Il existe pourtant bien un individualisme du lettré, ainsi que d’autres indices nombreux le laissent croire. Tel personnage de Zola, dans L’Argent, fait preuve d’un « cynisme de lettré désabusé9 ». Zola encore affirme que le propre du lettré (auquel il ne s’identifie pas), c’est de chercher « l’original10 ». Verlaine évoque son propre « pauvre orgueil lettré11 ». Huysmans (mais celui d’À Rebours cette fois) fait de Des Esseintes le modèle achevé de ce lettré retiré, cultivant sa personnalité sans plus entretenir de relation avec les autres hommes, entouré de ses seuls livres et de ses curiosités esthétiques. Un tel lettré est loin du Montaigne serein retiré en sa bibliothèque, loin même du mandarin de l’Université ; mais c’est bien encore un lettré, dans une version épuisée, « décadente » comme on dit alors. C’est la sensibilité qui domine dans l’école symboliste : chez Mallarmé, chez Joséphin Péladan, chez Remy de Gourmont. Dans un registre légèrement différent, ce sera encore le jeune Barrès égotiste, qui caractérise rétrospectivement son premier roman, Sous l’œil des barbares, comme « monographie » ou « théorie de l’individualisme12 ». On nomme ce lettré individualiste dilettante, esthète, homme au tempérament « artiste », autant de termes quasi-permutables dans le discours du temps (par exemple chez les frères Goncourt, qui parlent souvent de « lettrés artistes13 »). À ce titre, il n’est plus guère distinguable de l’écrivain ou du créateur : auteur et lecteur se superposent dans la recherche égotiste de la formation et de la fortification de soi. On le voit bien dans la diatribe que lance Maurras dans L’Avenir de l’intelligence : « La situation morale du lettré français en 1905 n’est plus du tout ce qu’elle était en 1850. La réputation de l’écrivain est perdue. Écrire partout, tout signer, s’appliquer à donner l’impression qu’on n’est pas l’organe d’un journal, mais l’organe de sa propre pensée, cela défend à peine du discrédit commun14. » S’il use des mots de « lettré », d’« écrivain » et de « journaliste » comme des synonymes, c’est que ces figures se rejoignent toutes dans un même individualisme étroit, dans l’obsession de leur « propre pensée ». En pure contradiction, ils communient dans l’individualisme, que Maurras exècre tant.

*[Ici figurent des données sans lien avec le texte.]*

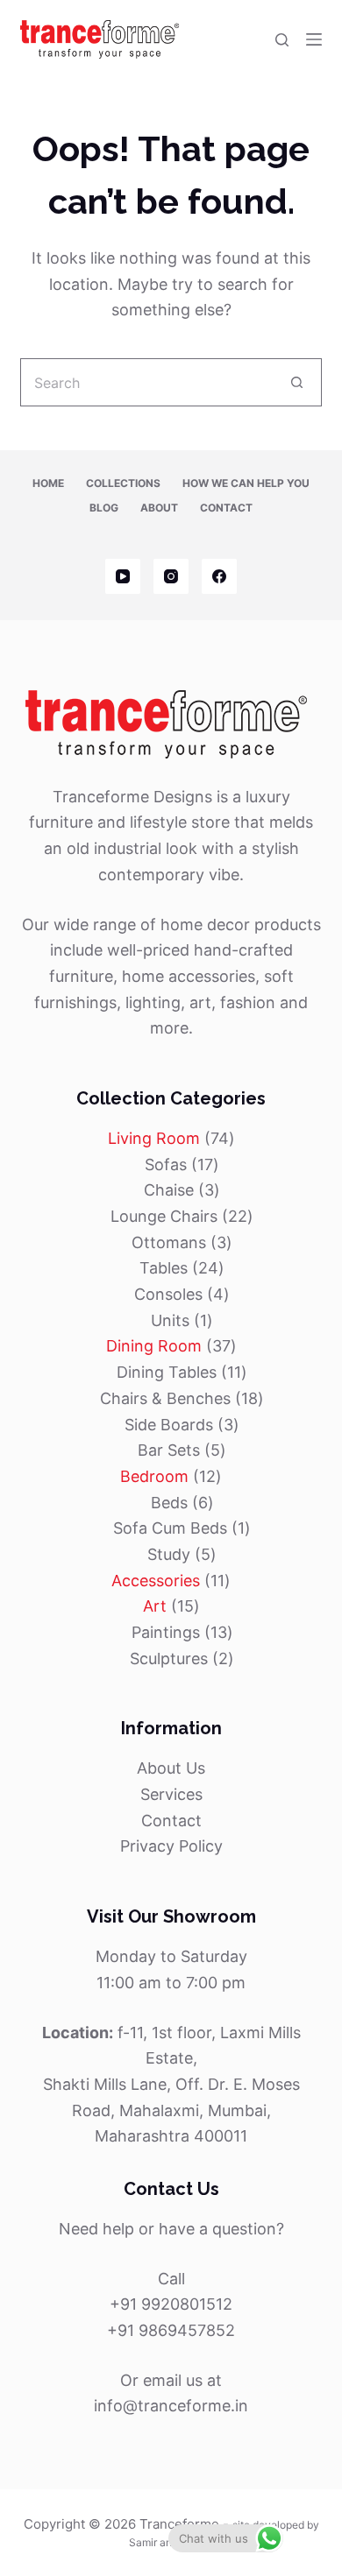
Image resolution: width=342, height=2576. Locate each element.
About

En semblant négliger la société au profit de son vagabondage esthétique personnel et capricieux, le dilettante fait donc preuve d’une irresponsabilité scandaleuse. Pour le Jean-Christophe de Romain Rolland, le « dilettante français » joue un « jeu où l’on ne risque rien15 », à la façon du Suisse Amiel, qui pouvait écrire au milieu du siècle : « je suis […] resté un pur dilettante dans la vie, amateur en beaucoup de choses, ne convoitant aucune maîtrise, et profitant en touriste de mon irresponsabilité16 ». C’est à ce titre que le modèle du lettré-dilettante, de l’esthète irresponsable, peut-être « antisocial », vient s’inscrire dans une vaste série de figures récurrentes dans le discours des défenseurs de l’individualisme comme de ses contempteurs – tous ces contre-modèles dont Péguy, par exemple, tenait à distinguer le « père de famille » idéal, « aventurier du monde moderne » : « le célibataire, l’homme libre, le non-prisonnier, le non-otage, le délié, le non-lié, l’inlié, le ne-jamais-lié, le faufilateur, l’homme aux pieds légers, le coureur, le faiseur de bombes, le bambocheur, l’homme alerte17 ». Il y a chez le dilettante une légèreté insoutenable, qui l’apparente dans la polémique à toutes les figures évanescentes de l’individualisme et de l’égotisme.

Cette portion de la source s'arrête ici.